▸ TEXTO DADO:
◆ ◆ ◆ ◆ ◆
La esquisse puede ser concebida como la plasmación material del estado mental del genio en el momento fundamental de la creación (en ese momento en que está dominado por la verve y el enthousiasme), mediada apenas por los principios del gusto y las constricciones académicas. En este sentido, paradójicamente, es el mejor ejemplo para los artistas nóveles: si, en tanto que manifestación casi inmediata del genio personal, rehúsa la imitación (el genio es inimitable e intransferible; en todo caso se lo puede estudiar y entender, pero no copiar), puede servir no obstante para estudiar cómo realizar el pasaje de la idea a la obra con la menor pérdida posible de su energía original. El análisis retrospectivo de la progresión del primer boceto al tableau definitivo permite trazar una suerte de biografía de la obra de arte cuyo hilo conductor es la dialéctica entre imaginación y juicio, que puede ser más o menos exitosa. En la revisión de los estudios particulares que hace el artista para “cada figura, para cada miembro, para el desnudo de esas figuras y para sus ropas” se descubre “la marcha entera del genio, y aquello que podemos llamar el espíritu del arte”. Así, a través de una comparación atenta entre la idea genial y el producto final, el estudioso puede reconocer todos los aspectos ajenos al arte que limitan la imaginación, como, entre otras, las imposiciones de los mecenas, amateurs “que los obligaron a abandonar ideas razonables y sustituirlas por ideas absurdas”: el palimpsesto conformado por esquisse y tableau convoca a reconsiderar la historia del arte como una lucha permanente entre el genio y la estupidez (sottise).
◆ ◆ ◆ ◆ ◆
▸ LISTADO:
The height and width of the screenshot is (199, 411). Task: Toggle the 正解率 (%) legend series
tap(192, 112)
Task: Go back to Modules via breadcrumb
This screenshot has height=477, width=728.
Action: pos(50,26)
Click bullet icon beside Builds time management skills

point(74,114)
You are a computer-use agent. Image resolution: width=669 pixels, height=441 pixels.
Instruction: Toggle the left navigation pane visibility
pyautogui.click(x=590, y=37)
◆ ◆ ◆ ◆ ◆
▸ TU TAREA: Convierte en una lista breve el párrafo del texto sobre la esquisse que empieza con «La esquisse puede ser concebida» y conserva sus datos principales. Responde basándote únicamente en el texto.

▸ RESULTADO:
- La esquisse plasma materialmente el estado mental del genio en el momento de la creación, dominado por la verve y el enthousiasme y apenas mediado por el gusto y las constricciones académicas.
- Paradójicamente, es el mejor ejemplo para los artistas nóveles. No puede imitarse, porque el genio es inimitable, pero sirve para estudiar cómo pasar de la idea a la obra con la menor pérdida posible de su energía original.
- El análisis de la progresión del primer boceto al tableau definitivo traza una biografía de la obra, guiada por la dialéctica entre imaginación y juicio.
- Los estudios particulares del artista sobre figuras, miembros, desnudo y ropas revelan la marcha del genio y el espíritu del arte.
- Comparar la idea genial con el producto final permite reconocer los aspectos ajenos al arte que limitan la imaginación, como las imposiciones de los mecenas.
- Así, esquisse y tableau invitan a ver la historia del arte como una lucha permanente entre el genio y la estupidez (sottise).